* **Exercise goal**: Pick out every line in the records below that contains the string "height", matching case exactly, and copy each such line.

* **Supplied data**:
"""

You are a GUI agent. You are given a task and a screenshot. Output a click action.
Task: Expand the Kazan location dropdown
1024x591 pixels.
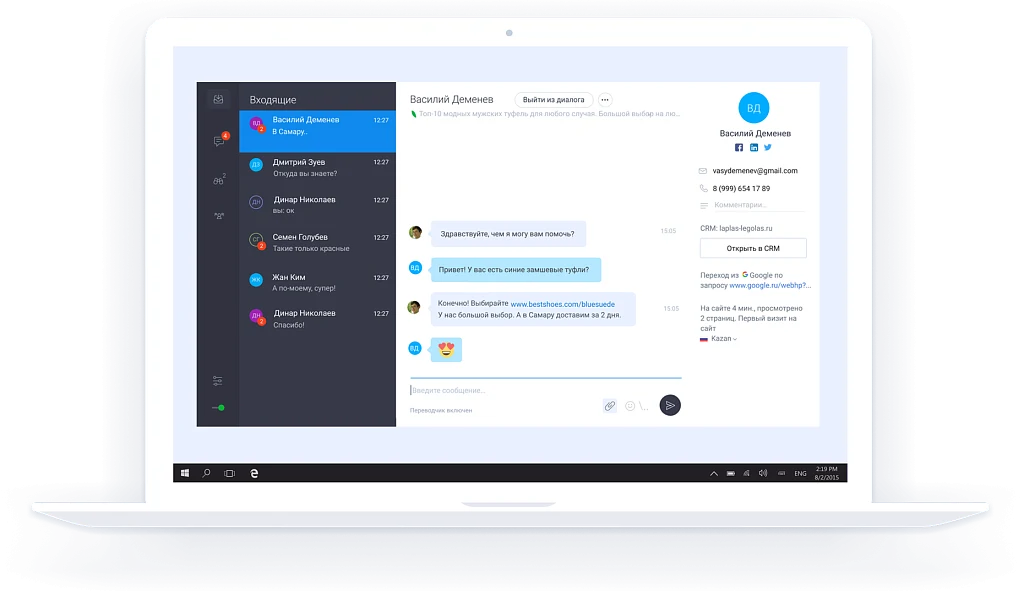[x=724, y=339]
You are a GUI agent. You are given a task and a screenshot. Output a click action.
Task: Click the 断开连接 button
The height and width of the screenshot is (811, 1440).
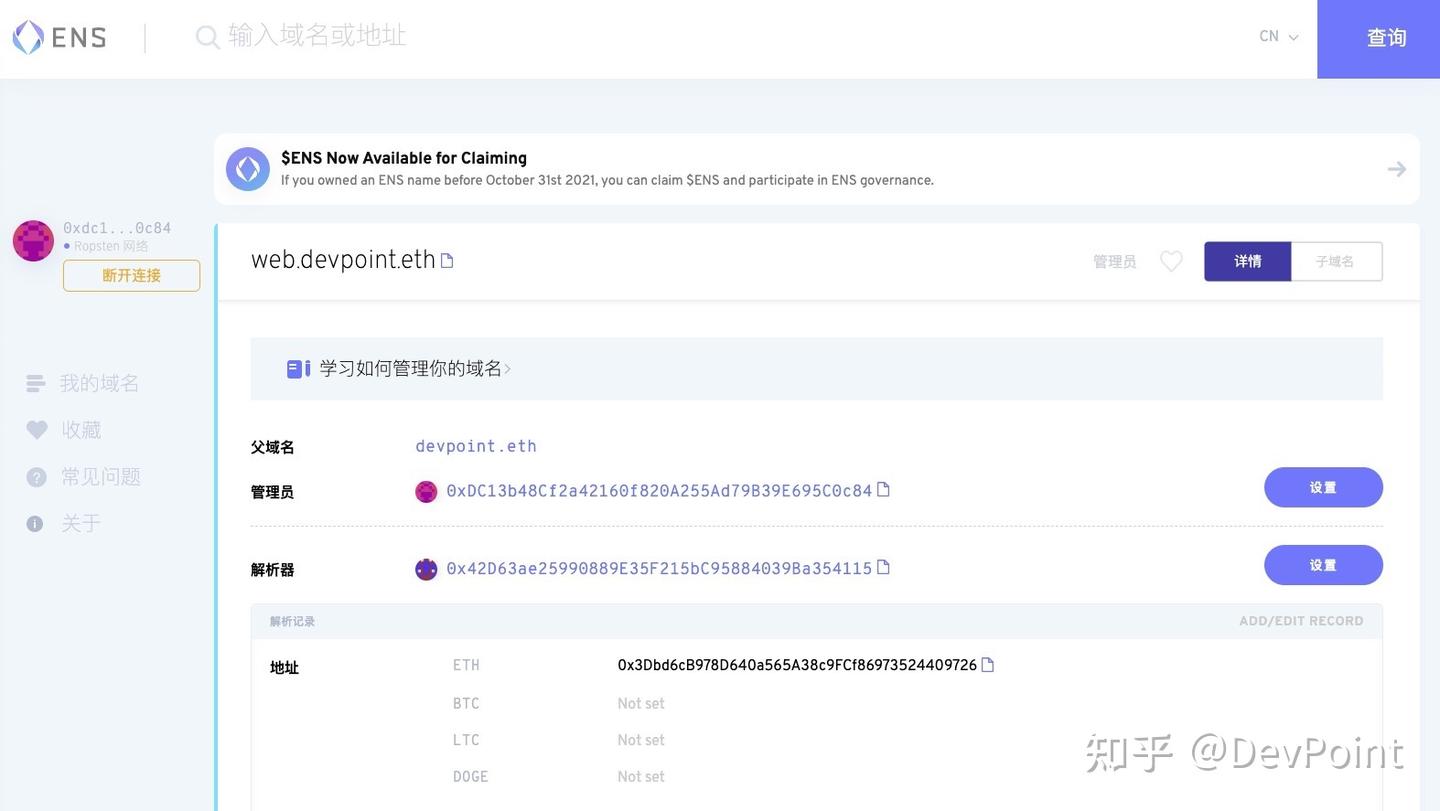[131, 275]
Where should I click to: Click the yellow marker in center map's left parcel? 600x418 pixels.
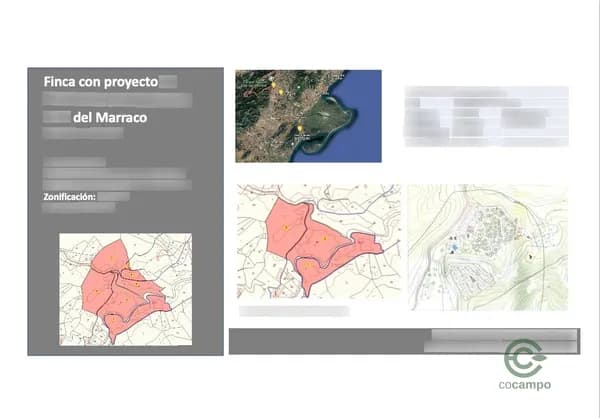click(x=285, y=228)
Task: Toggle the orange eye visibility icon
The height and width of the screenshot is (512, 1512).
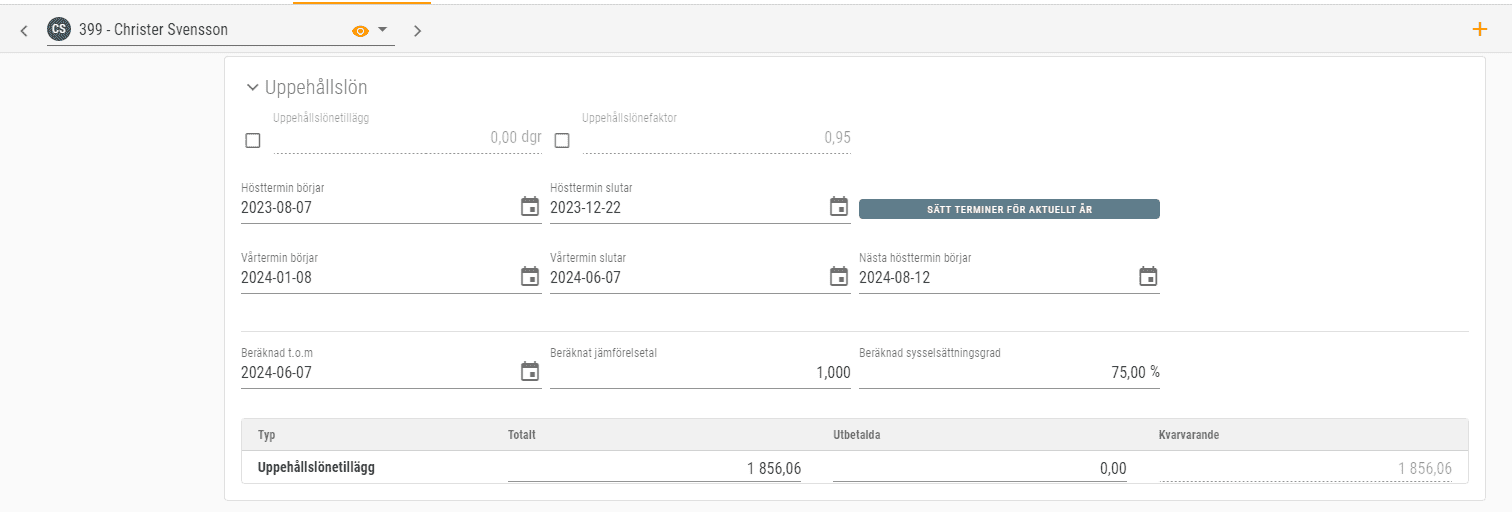Action: pyautogui.click(x=360, y=31)
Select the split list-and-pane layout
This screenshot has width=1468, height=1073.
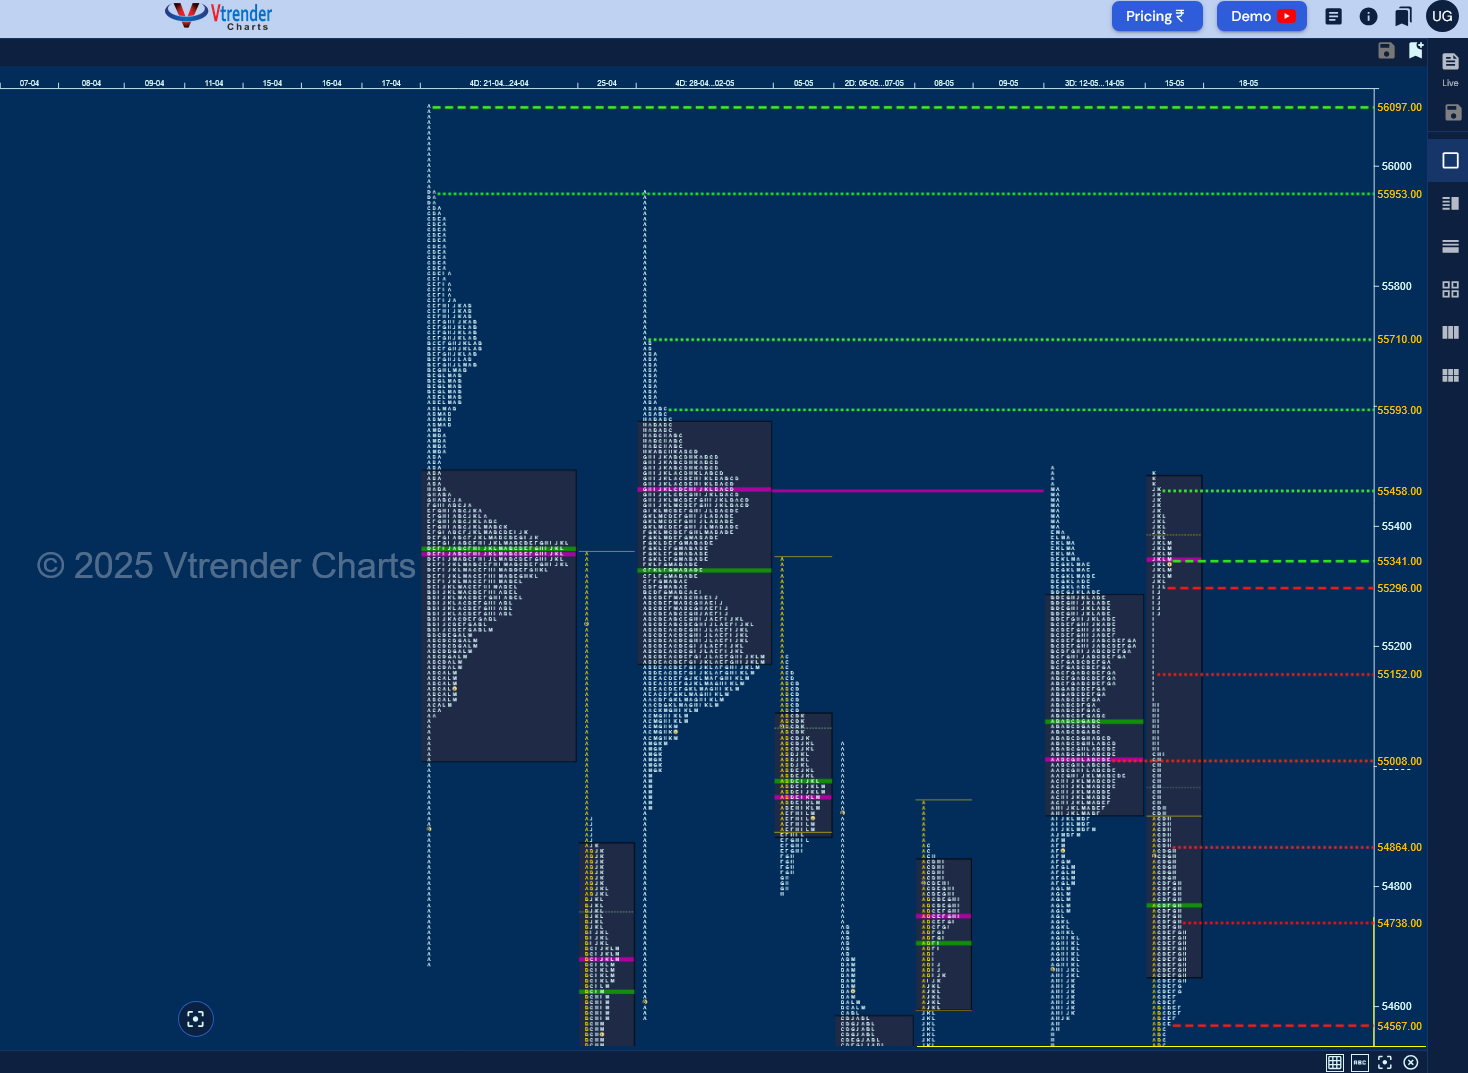pyautogui.click(x=1450, y=203)
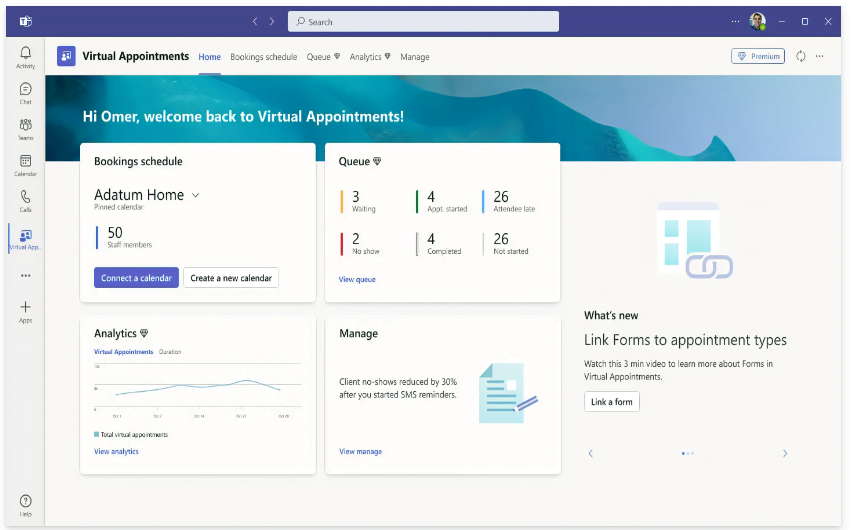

"""

* **Solution to the problem**:
The height and width of the screenshot is (811, 1440).
The height and width of the screenshot is (512, 1512).
This screenshot has width=1468, height=1073.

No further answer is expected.